The treaty, which sought to reduce the kind of pollution that has trapped heat around the earth and produced a warm band was signed by 141 nations. Under the influence of the major manufacturing corporations who didn't want to spend the money to clean up their act, their friend President Bush opposed the treaty. This has had a lasting and negative effect on our standing in the world community.
PART SEVEN
My Life
People trying to be nice say, “What's wrong with being old?” It's a dumb question to which I have a ready answer: “I'm going to die before you do—that's what's wrong with it.”
HOPELESSLY COPELESS
The comedian Roger Price, long gone now, invented and used the word “copeless” in describing himself. He was unable to cope, he said and I often think of the word—which is not in any dictionary—in relation to myself.
I was stopped by the flashing lights of a New York City police car last week. Unaware of having done anything wrong, I assumed the cops were after someone in front of me and wanted me to move over so they could get by and apprehend the culprit. It turned out, I was the culprit. One officer came to a position slightly behind the window of my car and said, without inflection “Registration and license, please.” It was a bloodless “please” and did not suggest I had a choice.
“What did I do?” I asked.
“License and registration,” he repeated, without the “please” this time. My license was in a small leather case I carry instead of a wallet. I opened the door to get out.

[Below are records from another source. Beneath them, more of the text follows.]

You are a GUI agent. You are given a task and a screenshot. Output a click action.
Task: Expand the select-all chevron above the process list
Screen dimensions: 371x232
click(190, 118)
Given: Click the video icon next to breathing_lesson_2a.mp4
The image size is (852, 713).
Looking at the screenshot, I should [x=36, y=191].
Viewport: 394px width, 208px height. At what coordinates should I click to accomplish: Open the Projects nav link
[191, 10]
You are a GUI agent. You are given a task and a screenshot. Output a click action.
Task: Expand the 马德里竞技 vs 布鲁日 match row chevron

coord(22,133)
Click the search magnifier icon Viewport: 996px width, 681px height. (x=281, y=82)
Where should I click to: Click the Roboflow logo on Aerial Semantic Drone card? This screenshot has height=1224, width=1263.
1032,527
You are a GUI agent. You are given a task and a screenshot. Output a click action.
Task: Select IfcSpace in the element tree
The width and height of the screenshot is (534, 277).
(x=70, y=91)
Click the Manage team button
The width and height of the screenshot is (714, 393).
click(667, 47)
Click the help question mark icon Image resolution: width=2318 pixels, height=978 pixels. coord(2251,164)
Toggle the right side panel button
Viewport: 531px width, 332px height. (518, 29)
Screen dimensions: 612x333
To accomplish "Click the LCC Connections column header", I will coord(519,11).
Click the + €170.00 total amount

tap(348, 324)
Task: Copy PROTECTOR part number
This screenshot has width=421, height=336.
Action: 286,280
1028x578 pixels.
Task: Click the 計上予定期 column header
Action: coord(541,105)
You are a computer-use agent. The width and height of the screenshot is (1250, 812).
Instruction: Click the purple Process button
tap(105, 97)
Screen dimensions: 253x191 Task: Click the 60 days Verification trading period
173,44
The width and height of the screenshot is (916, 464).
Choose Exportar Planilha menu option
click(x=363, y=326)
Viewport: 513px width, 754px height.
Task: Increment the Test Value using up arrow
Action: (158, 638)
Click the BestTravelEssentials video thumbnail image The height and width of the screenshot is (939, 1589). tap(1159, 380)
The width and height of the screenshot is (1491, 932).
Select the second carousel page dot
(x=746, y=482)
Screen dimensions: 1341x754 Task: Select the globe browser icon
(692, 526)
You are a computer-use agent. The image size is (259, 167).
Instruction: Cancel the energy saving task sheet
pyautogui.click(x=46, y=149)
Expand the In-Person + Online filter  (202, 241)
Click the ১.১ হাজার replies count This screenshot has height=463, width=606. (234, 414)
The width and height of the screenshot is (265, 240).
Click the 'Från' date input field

“Where you going?” he said not in a friendly voice at all.
“It's in my pants pocket,” I said. “It's easier to get if I'm standing.”
I had forgotten, in a moment of angst, that when a cop stops someone in a car, he stays well behind the driver and, as a precaution against the possibility the driver has a weapon, does not permit the driver to get out.
I showed him my license but could not find my registration. Like my clothes closet, my desk drawer, my garage and my basement, my car looks like an unemptied wastebasket. Everything is right there somewhere but I don't know where.
“You have an outdated sticker on your license plate,” he said. “I'm going to let you go this time but get that sticker and put it on.” I thanked the cop more effusively than he deserved and drove off.
If I were arrested for every sticker I hadn't stuck, every form I've failed to fill out, every item to be returned that I had not returned, I'd be in prison for life. I don't fill things out and return them. I don't know my
social security number. I don't know when I pay the doctor and when some plan pays him. Neither do I know one medical plan from another. My bank writes to say I should change over from one plan to another and I don't understand whether it's something I should do for my own good or whether it's another bank sales gimmick, better for them than for me.
I hesitate to say so in print, but I do not keep track of what I have in my bank account and if the bank stole from me, I'd never catch them.
My company informs me that they are going to have a new system for the company retirement plan and will I please fill out the form and indicate that I want it, don't want it and how much of it do I want—or not want. The fact that I don't plan to retire is not an option they offer.